Aircraft observations since the 1990s reveal increases of tropospheric ozone at multiple locations across the Northern Hemisphere
Study key findings & significance
- The study finds that tropospheric ozone levels have increased considerably above the Northern Hemisphere.
- The researchers looked at 34,600 ozone profiles captured by commercial aircraft from 1994 to 2016.
- Earlier studies could not reach a solid conclusion regarding ozone trends in the Northern Hemisphere. This was because there are not many long-term monitoring sites and the latest satellites with near-global coverage have given contradictory outcomes relating to ozone trends.
- The team observed an overall increase in ozone levels in all the regions where they investigated, including two in the tropics, two in the subtropics, three equatorial areas, and four in the mid-latitudes. There was a 5% increase in median ozone values on average for every 10 years.
- The highest increase in ozone levels occurred in the tropics and ozone exported from the tropics could be driving increased ozone levels above other regions of the Northern Hemisphere.
- The researchers also observed that in the lower troposphere—that is, the atmospheric layer closest to the surface of the Earth—ozone levels had reduced above certain mid-latitude areas, such as the United States and Europe, where emissions of ozone precursors have reduced. These reductions were compensated by increased ozone trends higher in the troposphere—with the net outcome being an overall increase in ozone levels from the surface to 12 km.
Author quotes
Since 1994, IAGOS has measured ozone worldwide using the same instrument on every plane, giving us consistent measurements over time and space from Earth’s surface to the upper troposphere.

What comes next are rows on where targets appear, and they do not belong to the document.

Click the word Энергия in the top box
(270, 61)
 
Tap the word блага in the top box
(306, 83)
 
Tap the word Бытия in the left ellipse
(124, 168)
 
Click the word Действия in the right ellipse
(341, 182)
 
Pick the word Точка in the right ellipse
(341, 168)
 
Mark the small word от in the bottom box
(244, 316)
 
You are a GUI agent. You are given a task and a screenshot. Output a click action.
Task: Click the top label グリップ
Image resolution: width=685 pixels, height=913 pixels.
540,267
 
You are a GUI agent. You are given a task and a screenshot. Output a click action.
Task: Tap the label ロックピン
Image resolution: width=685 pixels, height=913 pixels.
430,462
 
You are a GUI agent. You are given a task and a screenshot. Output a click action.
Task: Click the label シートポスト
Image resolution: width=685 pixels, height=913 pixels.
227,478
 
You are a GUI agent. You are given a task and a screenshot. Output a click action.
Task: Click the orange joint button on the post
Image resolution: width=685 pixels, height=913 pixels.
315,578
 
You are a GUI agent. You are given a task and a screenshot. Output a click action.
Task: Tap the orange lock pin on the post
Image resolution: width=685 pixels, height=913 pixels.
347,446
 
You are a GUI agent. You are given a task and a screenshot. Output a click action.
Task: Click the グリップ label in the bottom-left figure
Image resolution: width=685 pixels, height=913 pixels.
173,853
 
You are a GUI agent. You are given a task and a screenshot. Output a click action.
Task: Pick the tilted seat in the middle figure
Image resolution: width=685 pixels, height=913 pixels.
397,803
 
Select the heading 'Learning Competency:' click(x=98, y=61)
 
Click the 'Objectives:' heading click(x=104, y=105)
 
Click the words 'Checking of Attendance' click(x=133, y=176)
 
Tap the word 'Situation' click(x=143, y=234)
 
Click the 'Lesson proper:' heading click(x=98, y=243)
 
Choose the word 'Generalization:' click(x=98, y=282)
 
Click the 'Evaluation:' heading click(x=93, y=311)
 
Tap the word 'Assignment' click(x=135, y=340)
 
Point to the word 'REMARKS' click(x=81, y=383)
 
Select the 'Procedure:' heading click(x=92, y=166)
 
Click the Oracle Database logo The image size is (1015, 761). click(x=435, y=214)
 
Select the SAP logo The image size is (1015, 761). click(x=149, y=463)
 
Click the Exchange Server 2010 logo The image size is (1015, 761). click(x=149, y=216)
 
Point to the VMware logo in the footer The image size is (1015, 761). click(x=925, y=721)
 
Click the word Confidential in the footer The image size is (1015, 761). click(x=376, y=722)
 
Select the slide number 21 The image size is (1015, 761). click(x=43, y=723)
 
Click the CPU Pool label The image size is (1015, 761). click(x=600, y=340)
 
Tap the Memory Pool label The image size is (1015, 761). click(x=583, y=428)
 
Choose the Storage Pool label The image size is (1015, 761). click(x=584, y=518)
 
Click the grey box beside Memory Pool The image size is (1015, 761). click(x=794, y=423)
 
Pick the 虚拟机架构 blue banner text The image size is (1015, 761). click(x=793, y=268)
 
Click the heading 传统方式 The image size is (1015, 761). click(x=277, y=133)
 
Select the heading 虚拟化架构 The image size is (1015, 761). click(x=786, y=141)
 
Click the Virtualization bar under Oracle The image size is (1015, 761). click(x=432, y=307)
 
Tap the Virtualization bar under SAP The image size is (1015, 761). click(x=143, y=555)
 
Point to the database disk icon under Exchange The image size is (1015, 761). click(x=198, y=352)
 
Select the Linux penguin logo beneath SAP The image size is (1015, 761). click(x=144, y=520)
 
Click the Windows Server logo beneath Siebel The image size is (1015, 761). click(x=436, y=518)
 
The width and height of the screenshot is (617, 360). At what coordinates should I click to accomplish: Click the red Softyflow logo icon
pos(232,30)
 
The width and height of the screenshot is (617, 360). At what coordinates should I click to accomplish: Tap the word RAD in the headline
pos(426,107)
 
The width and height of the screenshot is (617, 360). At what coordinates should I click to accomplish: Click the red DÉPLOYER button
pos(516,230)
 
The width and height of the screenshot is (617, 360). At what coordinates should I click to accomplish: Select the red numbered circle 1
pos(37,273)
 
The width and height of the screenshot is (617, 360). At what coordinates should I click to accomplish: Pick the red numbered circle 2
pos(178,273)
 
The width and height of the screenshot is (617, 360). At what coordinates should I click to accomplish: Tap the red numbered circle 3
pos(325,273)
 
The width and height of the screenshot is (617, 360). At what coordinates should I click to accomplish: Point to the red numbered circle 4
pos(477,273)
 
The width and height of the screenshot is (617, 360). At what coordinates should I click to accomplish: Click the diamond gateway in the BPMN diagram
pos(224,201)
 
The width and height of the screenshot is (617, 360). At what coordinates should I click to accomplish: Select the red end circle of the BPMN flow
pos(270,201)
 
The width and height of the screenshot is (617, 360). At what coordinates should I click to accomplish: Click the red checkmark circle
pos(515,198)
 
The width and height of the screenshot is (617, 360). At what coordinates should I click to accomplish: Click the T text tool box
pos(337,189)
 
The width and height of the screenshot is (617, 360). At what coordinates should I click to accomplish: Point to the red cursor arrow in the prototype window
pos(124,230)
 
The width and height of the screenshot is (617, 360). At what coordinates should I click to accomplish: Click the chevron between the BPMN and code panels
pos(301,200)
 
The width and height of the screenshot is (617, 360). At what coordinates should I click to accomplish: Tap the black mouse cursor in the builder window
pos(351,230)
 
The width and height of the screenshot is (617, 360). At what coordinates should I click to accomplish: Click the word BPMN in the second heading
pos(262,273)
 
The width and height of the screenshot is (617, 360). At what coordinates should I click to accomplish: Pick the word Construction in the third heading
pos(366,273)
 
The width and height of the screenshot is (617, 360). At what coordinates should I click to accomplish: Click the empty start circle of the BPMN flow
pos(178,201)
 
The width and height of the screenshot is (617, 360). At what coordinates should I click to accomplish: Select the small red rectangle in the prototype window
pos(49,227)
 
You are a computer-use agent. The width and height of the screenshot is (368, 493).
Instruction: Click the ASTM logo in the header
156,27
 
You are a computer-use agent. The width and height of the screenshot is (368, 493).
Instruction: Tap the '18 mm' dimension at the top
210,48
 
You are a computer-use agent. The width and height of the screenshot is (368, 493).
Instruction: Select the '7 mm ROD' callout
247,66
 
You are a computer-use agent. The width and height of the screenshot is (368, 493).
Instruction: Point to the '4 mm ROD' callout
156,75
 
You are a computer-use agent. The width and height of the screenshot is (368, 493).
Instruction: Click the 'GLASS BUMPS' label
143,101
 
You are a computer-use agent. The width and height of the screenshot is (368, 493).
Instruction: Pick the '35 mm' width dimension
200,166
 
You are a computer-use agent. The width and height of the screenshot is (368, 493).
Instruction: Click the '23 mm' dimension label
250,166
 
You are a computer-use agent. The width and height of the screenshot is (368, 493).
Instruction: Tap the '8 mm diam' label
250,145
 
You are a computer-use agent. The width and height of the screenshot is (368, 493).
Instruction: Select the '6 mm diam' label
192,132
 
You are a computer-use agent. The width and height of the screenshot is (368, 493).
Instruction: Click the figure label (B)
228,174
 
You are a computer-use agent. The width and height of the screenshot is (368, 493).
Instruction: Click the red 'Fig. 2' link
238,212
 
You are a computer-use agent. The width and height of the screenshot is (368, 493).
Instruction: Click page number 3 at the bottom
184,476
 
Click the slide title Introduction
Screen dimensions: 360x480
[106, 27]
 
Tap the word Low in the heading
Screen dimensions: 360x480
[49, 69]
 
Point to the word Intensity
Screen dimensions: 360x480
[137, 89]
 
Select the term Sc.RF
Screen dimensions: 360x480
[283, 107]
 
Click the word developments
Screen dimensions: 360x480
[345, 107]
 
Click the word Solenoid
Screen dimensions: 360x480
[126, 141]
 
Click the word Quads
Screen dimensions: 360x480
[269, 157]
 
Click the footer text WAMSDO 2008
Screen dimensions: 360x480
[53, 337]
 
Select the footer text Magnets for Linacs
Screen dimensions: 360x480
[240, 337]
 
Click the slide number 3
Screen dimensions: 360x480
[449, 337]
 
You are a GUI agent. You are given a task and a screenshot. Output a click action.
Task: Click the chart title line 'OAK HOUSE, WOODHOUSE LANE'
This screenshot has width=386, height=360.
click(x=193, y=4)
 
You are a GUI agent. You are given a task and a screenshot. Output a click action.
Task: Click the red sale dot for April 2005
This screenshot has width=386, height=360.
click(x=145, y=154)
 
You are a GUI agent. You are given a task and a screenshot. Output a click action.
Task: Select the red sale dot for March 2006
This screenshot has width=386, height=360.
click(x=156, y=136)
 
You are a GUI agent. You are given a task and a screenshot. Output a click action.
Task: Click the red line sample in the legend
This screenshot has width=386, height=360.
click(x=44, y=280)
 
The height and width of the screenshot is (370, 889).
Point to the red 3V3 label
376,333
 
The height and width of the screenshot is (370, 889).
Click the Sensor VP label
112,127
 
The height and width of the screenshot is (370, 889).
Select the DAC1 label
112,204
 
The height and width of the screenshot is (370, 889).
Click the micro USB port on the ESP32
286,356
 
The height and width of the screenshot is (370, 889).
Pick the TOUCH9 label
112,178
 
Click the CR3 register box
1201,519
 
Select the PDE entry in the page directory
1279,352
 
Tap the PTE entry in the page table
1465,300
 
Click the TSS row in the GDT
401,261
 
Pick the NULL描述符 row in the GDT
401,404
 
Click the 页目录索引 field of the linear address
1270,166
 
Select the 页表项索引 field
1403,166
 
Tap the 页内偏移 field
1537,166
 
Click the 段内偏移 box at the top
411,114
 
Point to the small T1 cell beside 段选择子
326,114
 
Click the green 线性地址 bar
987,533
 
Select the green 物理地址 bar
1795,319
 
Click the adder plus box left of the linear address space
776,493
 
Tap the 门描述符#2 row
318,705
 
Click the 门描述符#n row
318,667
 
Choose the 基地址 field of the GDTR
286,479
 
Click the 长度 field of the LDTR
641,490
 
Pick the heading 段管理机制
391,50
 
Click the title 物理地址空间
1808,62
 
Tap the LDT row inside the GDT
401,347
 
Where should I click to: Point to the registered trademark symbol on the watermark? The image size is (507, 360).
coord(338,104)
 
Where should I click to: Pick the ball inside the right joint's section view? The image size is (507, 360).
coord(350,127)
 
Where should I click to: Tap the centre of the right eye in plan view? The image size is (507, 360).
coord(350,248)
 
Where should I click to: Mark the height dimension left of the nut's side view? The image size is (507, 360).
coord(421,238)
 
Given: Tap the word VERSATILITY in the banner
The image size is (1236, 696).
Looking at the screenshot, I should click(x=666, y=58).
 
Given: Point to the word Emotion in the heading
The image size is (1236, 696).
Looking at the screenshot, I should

Audrey Gaudel, Study Lead Author and Scientist, NOAA Chemical Sciences Laboratory, Cooperative Institute for Research in Environmental Sciences
Abstract
Tropospheric ozone is an important greenhouse gas, is detrimental to human health and crop and ecosystem productivity, and controls the oxidizing capacity of the troposphere. Because of its high spatial and temporal variability and limited observations, quantifying net tropospheric ozone changes across the Northern Hemisphere on time scales of two decades had not been possible. Here, we show, using newly available observations from an extensive commercial aircraft monitoring network, that tropospheric ozone has increased above 11 regions of the Northern Hemisphere since the mid-1990s, consistent with the OMI/MLS satellite product. The net result of shifting anthropogenic ozone precursor emissions has led to an increase of ozone and its radiative forcing above all 11 study regions of the Northern Hemisphere, despite NOx emission reductions at midlatitudes.